Zing Forum

Reading

NLP-ReviewEngine: An Intelligent E-commerce Review Analysis System Based on Classic NLP Techniques

An end-to-end natural language processing pipeline specifically designed for analyzing customer reviews on e-commerce platforms. The system supports mixed English and Roman Urdu text, performing sentiment analysis, customer intent classification, and discovering hidden themes via NMF.

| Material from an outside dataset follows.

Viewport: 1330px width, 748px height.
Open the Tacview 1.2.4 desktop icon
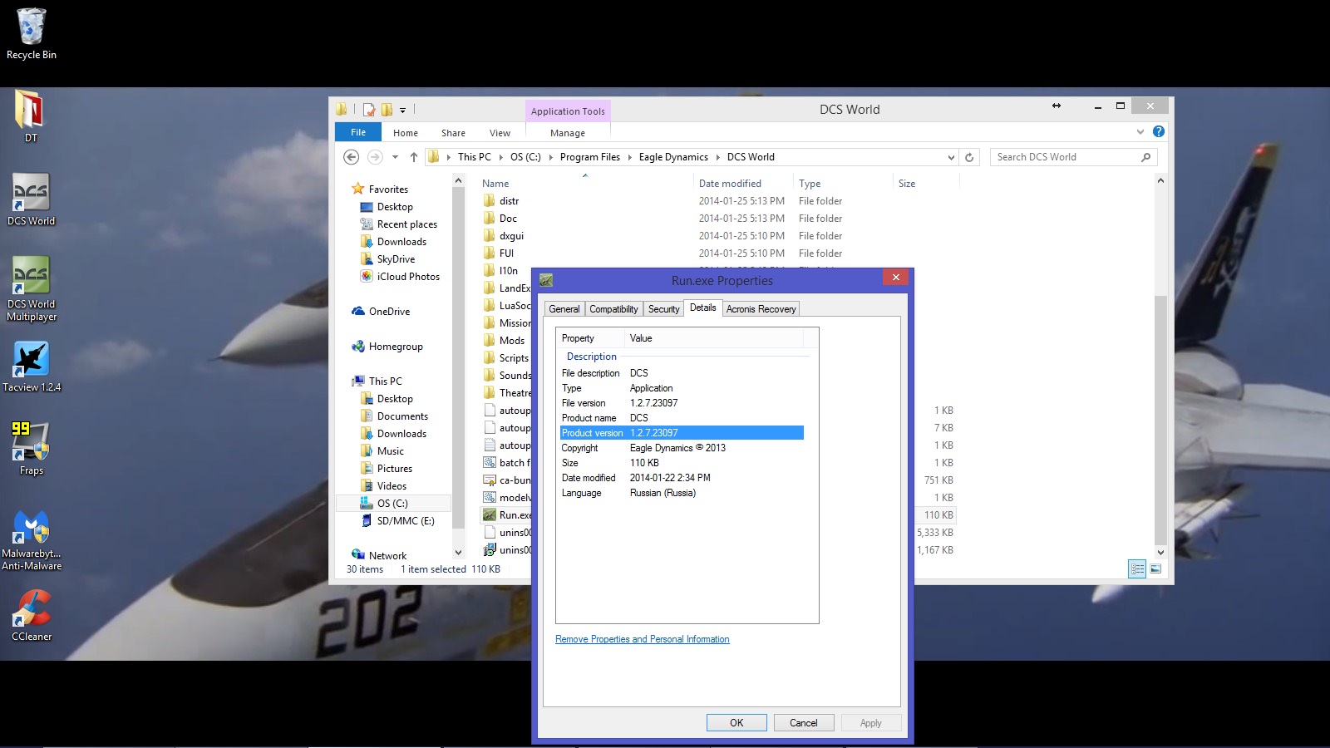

NLPsentiment-analysise-commercemachine-learningTF-IDFtopic-modelingmultilingualRoman-UrduVADERtext-classification
Published 2026-06-06 05:45Recent activity 2026-06-06 05:48Estimated read 6 min
NLP-ReviewEngine: An Intelligent E-commerce Review Analysis System Based on Classic NLP Techniques
1

Section 01

Introduction to NLP-ReviewEngine: An Intelligent E-commerce Review Analysis System Based on Classic NLP Techniques

Project Overview NLP-ReviewEngine is an end-to-end natural language processing pipeline specifically designed for analyzing customer reviews on e-commerce platforms. The system supports mixed English and Roman Urdu text, with core functions including sentiment analysis, customer intent classification, and discovering hidden themes via NMF. Source Information

2

Section 02

Project Background and Significance

With the rapid development of e-commerce, customer reviews have become key data for consumer decision-making and merchant improvement. However, manual analysis of massive multilingual reviews (especially mixed English and Urdu in the South Asian market) is time-consuming and struggles to capture deep patterns. NLP-ReviewEngine aims to address this pain point: it builds a complete NLP pipeline to automatically process mixed text, extract sentiment tendencies, identify customer intents, and discover hidden themes, providing a feasible solution for e-commerce intelligent customer service and data analysis.

3

Section 03

System Architecture and Core Technologies

Overall Architecture: Modular end-to-end design covering five components: data preprocessing, feature extraction, sentiment analysis, intent classification, and topic modeling. Text Preprocessing: 6-step process (lowercase conversion → URL removal → punctuation cleaning → tokenization → stopword filtering → lemmatization). Roman Urdu retains its original form (since the NLTK stopword library is English-biased). Feature Extraction: Comparison between Bag-of-Words (simple but no semantic relations) and TF-IDF (weighted to highlight key words, better performance in classification tasks); high-frequency feature words include product, quality, hai (Urdu for "is"), delivery, etc.

4

Section 04

Sentiment Analysis and Intent Recognition

Sentiment Analysis:

  • VADER Rule Engine: Designed for social media, handles emojis/slang. Test set accuracy: 65.45%, F1 score: 0.66 (precision for negative review recognition: 0.81; limited recognition for neutral/Roman Urdu text).
  • Logistic Regression Classifier: Based on TF-IDF features, expected F1 score of 0.85-0.91 on the full dataset. Intent Recognition: 4 intent categories (refund request, delivery issue, complaint feedback, general inquiry). For example, trigger words for refund requests include refund/money back/paisa wapas (Urdu for "money back"), and complaint feedback accounts for approximately 80 entries.
5

Section 05

Topic Modeling and Data Engineering

Topic Modeling: NMF discovers 5 potential themes (product quality, size fit, delivery logistics, return/refund, comprehensive evaluation), which align with core e-commerce concerns. Data Processing: 55 synthetic reviews are generated when real datasets are unavailable; anti-leakage mechanism: split into training/test sets (44/11) first, only the training set is duplicated 6 times (264 samples), and the test set remains unseen.

6

Section 06

Demo Interface and Application Prospects

Interactive Demo: Integrated with the Gradio framework, providing a web interface where users can input reviews in real time to view results for sentiment, intent, and themes. Application Prospects:

  • Multilingual Market Value: Suitable for code-mixed text scenarios in South Asia/Middle East.
  • Advantages: Outperforms LLMs in resource-constrained, high interpretability, or fast deployment scenarios.
  • Learning Example: Covers the full NLP pipeline, serving as a reference for NLP beginners and text classification learners.